Questa preoccupazione non è un’invenzione né è nuova all’interno della nostra Chiesa. Basta ricordare la Dichiarazione Dominus Iesus, pubblicata dalla Congregazione per la dottrina della fede nell’anno 2000, nella quale si riaffermava la dottrina tradizionale della Chiesa cattolica, madre e maestra. Il documento, come si ricorderà, rispondeva a una domanda che era stata formulata nel dicastero vaticano: se Cristo è un profeta, e tutte le religioni sono uguali, dunque, che senso hanno il Vangelo e la Chiesa? In risposta a questa domanda la Congregazione, con a capo l’allora prefetto cardinale Joseph Ratzinger (attuale papa emerito Benedetto XVI), pubblicò la dichiarazione nella quale si riafferma il carattere unico ed universale della salvezza portata da Cristo.

Come spiegò allora il cardinal Ratzinger, il documento affrontava un tema di grande importanza e che, senza dubbi, avrebbe fatto male alla società attuale (incluso il mondo delle religioni): il relativismo. In Dominus Iesus, la Santa Sede afferma che «deve essere fermamente creduto che la Chiesa pellegrinante è necessaria alla salvezza. Infatti solo Cristo è mediatore e la via della salvezza; ed egli si rende presente a noi nel suo Corpo che è la Chiesa».

Ora, valorizzandolo e cercando di comprendere la sfida lanciata da papa Francesco nel recente Sinodo dell’Amazzonia, sarebbe buono ricordare l’esperienza dei missionari, quegli uomini e donne appassionati della gloria umana di Cristo che, mossi dalla fede, lasciarono tutto per seguirlo e annunciarlo nelle nostre terre. Basta entrare nel cuore dell’esperienza gesuitica, espressa storicamente nell’avvenimento di fede che furono le Reducciones, che sintetizzano tutto il contenuto, lo spirito, la passione di sant’Ignazio di Loyola e dei suoi figli, peccatori come tutti ma autenticamente innamorati di Cristo!

Questi uomini, scelti dalla Compagnia di Gesù con criteri assolutamente selettivi, abbandonarono con l’entusiasmo dei primi cristiani i loro genitori, amici, la loro cultura, il loro paese solamente per la Maggior Gloria di Cristo, “Ad Maiorem Dei Gloriam!” con il desiderio di conquistare tutti per Cristo, costruendo il suo corpo che è la Chiesa. La vita di questi missionari era definita dalla passione di sant’Ignazio per Cristo e la sua Chiesa.
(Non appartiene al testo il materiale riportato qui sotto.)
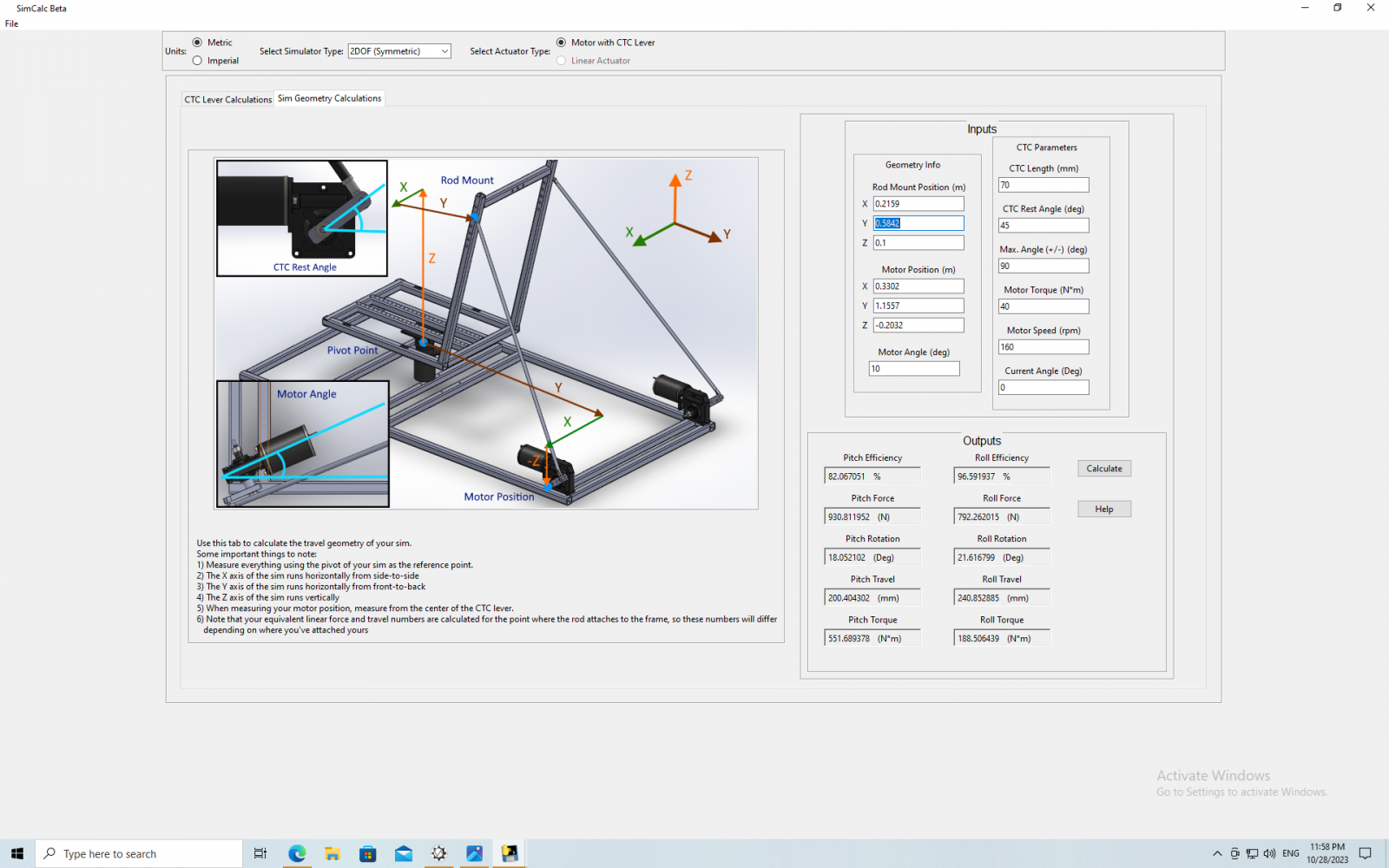The width and height of the screenshot is (1389, 868).
Task: Click the Motor Torque input field
Action: pos(1043,306)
Questi uomini lasciarono tutto, dimostrando un amore senza paragone agli indios, con nessuna altra forma di solidarietà, per creare nella selva la Compagnia di Gesù, cioè il cristianesimo.
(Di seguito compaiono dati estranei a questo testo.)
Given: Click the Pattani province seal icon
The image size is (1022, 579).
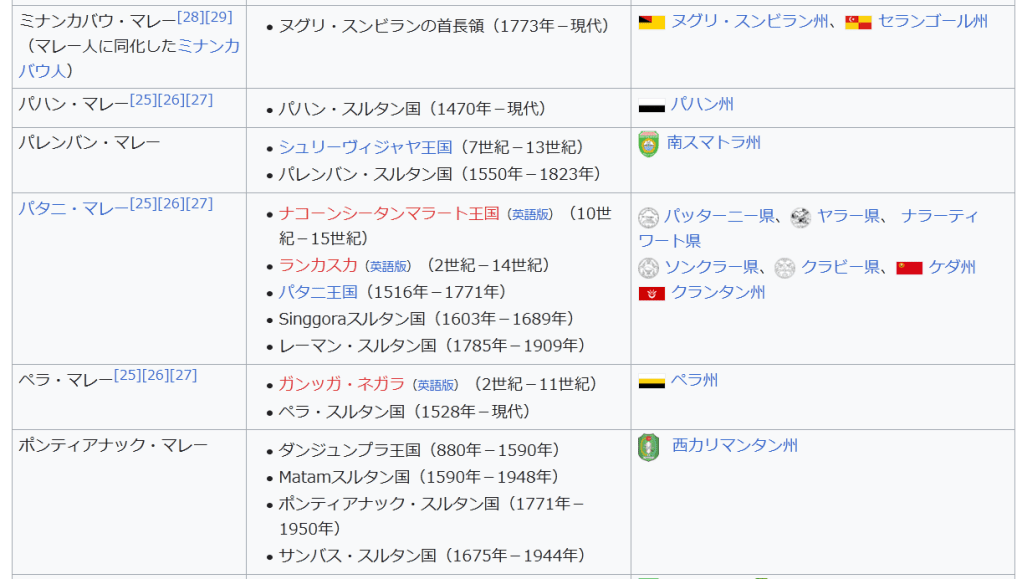Looking at the screenshot, I should tap(648, 217).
Cosa è il cristianesimo? È la compagnia di Gesù che vive dentro un perimetro geografico cambiato dall’evangelizzazione. La Chiesa è l’amicizia con Cristo e con coloro che si riconoscono in Cristo, come «via, verità e vita».

Un’esperienza unica

La storia delle Reducciones, che si estese per quasi 150 anni dalla fine del XVI secolo fino a metà del XVIII, è stata interpretata dagli stessi abitanti originari della regione, gli indios guaranì, e dalle personalità dell’epoca, come padre Antonio Ruiz de Montoya o padre Antonio Sepp, definito come «il genio delle Reducciones». In seguito a questo incontro tra gli indios guaranì e un cristianesimo vivo, nacque questa esperienza assolutamente unica, originale e differente da qualunque altra cosa.
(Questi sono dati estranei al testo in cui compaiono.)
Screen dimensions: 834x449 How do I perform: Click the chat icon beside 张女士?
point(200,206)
Per questo, conoscendola, sorprende pensare come fu possibile 400 anni fa creare in mezzo alla selva queste imponenti basiliche. Una sorpresa che aumenta allo scoprire il sistema di proprietà e il modello economico sviluppato nelle Reducciones, dove le persone che prima vivevano in mezzo alla selva erano arrivate a creare un sistema produttivo capace di sostenere più di 140 mila persone in 30 Reducciones. Colpisce anche il modello di educazione proposto e vissuto in questa esperienza, un metodo che permise di alfabetizzare tutti i bambini grazie a un sistema di scolarizzazione obbligatoria, quando ancora in Europa la maggior parte della popolazione era analfabeta.

Per questo, senza trascurare la proposta del «dialogo ecumenico, interreligioso e culturale», i nostri pastori dovrebbero maggiormente insistere sul desiderio che Cristo sia conosciuto e amato; e che la nuova evangelizzazione «sia l’accadere delle nuove Reducciones», cioè un cristianesimo, una “Compagnia di Gesù” dentro il mondo, capace ancora una volta di creare la “società” cristiana che è il frutto di una fede vissuta nel quotidiano e in tutti i dettagli della vita.